Shawn,
The arguments the Protestants have brought forth on their face seem very convincing but they fail to recognize some fundamental points in the larger framework.
First, the Old Testament is full of paradigms that have their counterpart in the New Testament, the Eucharist for example. Jesus took the Passover ritual and brought it to fulfillment in His own sacred meal, which is the Eucharist. It may look different than the Passover meal, but it is rooted in it. This ritual was given to the Apostles to perform, and they possessed the power and authority to do perpetuate it, in and through the actions of the Holy Spirit and Christ Jesus Himself. An examination of Church history will show that this sacred meal was not given to anyone to perform, but those on whose hands the Bishops (successors to the Apostles) had laid hands on.
Secondly, the power to forgive sins was also given to the Apostles (cf. John 20:21ff) and they likewise had the authority and power to perpetuate this action, which truly belongs to Christ himself.

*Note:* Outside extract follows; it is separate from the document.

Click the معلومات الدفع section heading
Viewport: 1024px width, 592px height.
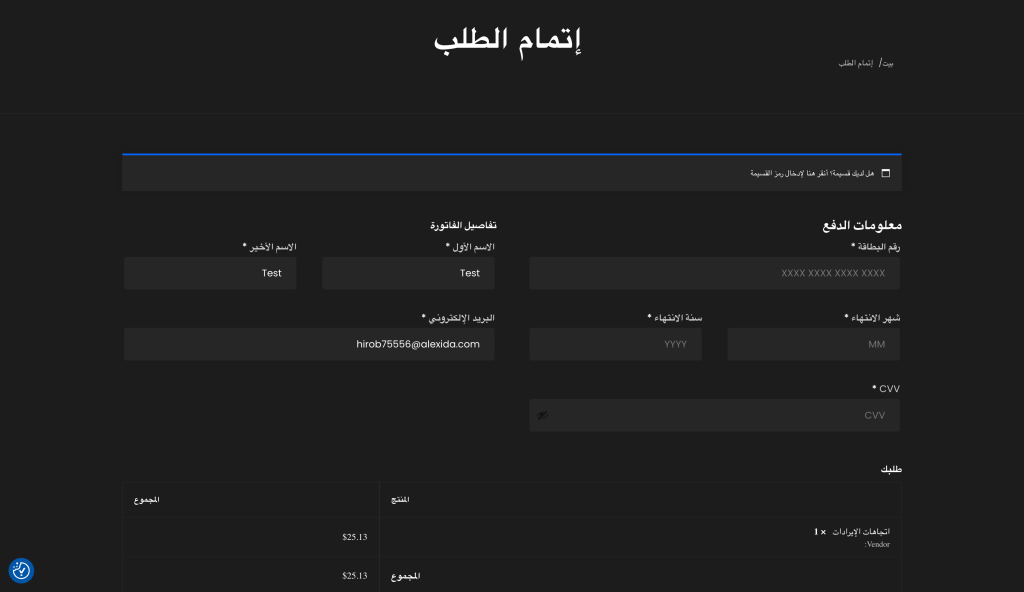point(862,225)
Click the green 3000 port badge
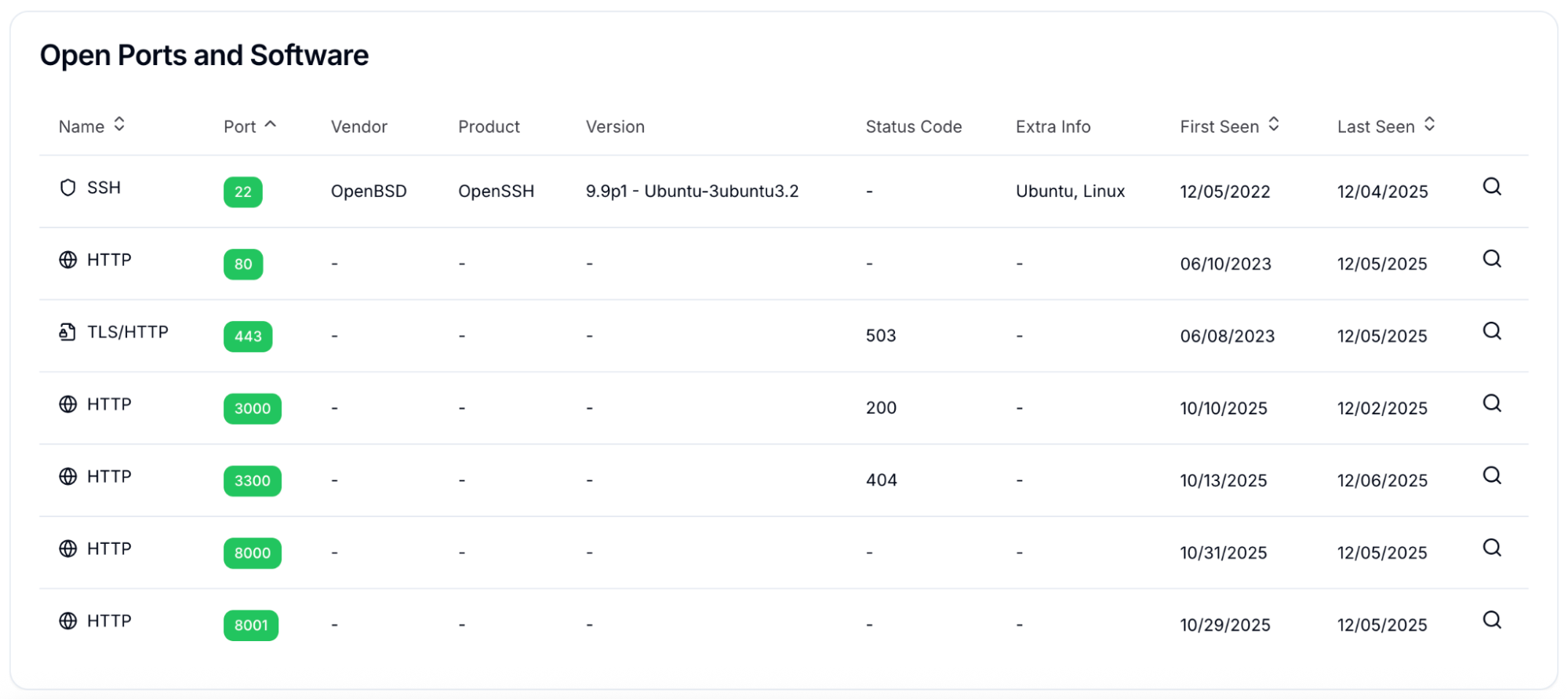1568x700 pixels. (253, 409)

These two actions are the only powers which the ordained priesthood has that differentiate them from the ordinary priesthood of all believers. The ordained Bishops and priests are conducting two activities, rituals, that belong to the very ministry of the Christ himself.
Because the Protestants deny the character and reality of these two sacraments, they deny the corresponding power of ordination and priestly ministry required to fulfill them.
They fallacy in their argument is that we require priests to be mediators between God and us, as if they claimed their own mediatorship. That is simply false. Any mediatorship that anyone has is in Christ, rooted in His own, not independent. We all share in it to some extent, especially when we pray and intercede for one another. Priesthood, in the ordained sense, is exactly that, ordained by Christ himself to carry out His own functions. Two special functions which he commissioned the Apostles to perform on His behalf.
So in the end, even though the sacerdotal system of the Old Testament is a framework that is no longer required as it stood, Christ himself calls on the paradigm to bring His own ministry to fulfillment, namely in the powers he invested in the Apostles, which they likewise transmitted to subsequent generations. It does not act as a barrier, but instead brings Christ closer to His people, for he uses their hands to conduct His ministry. It affects the opposite of what they claim.
Almost any Catholic can tell you by their experience that the words of absolution in the Confessional brings Christ close, also affecting great healing and consolation.
They don't know what they are talking about. If they are implying that we can't know God's forgiveness by praying to Him directly they are wrong again. We all do this as well, but Christ knows more about human nature than they admit, and sometimes our faults need the surgical penetration of His Hands — on touch. Hence, the sacrament of Reconciliation.
{Postlogue|Postscript]:
- Why would God spend thousands of years instilling in people whole frameworks of worship and ritual practice if he was simply going to do away with all of it as if it were reprehensible?
The systems were brought to fulfillment, not simple obsolescence or dissolution. Sometimes Protestants will give you the impression there were two mind frames of God, one of the Old Testament and one of the New Testament. There is an organic continuity between both ages, and we should not look at the former in a pejorative light.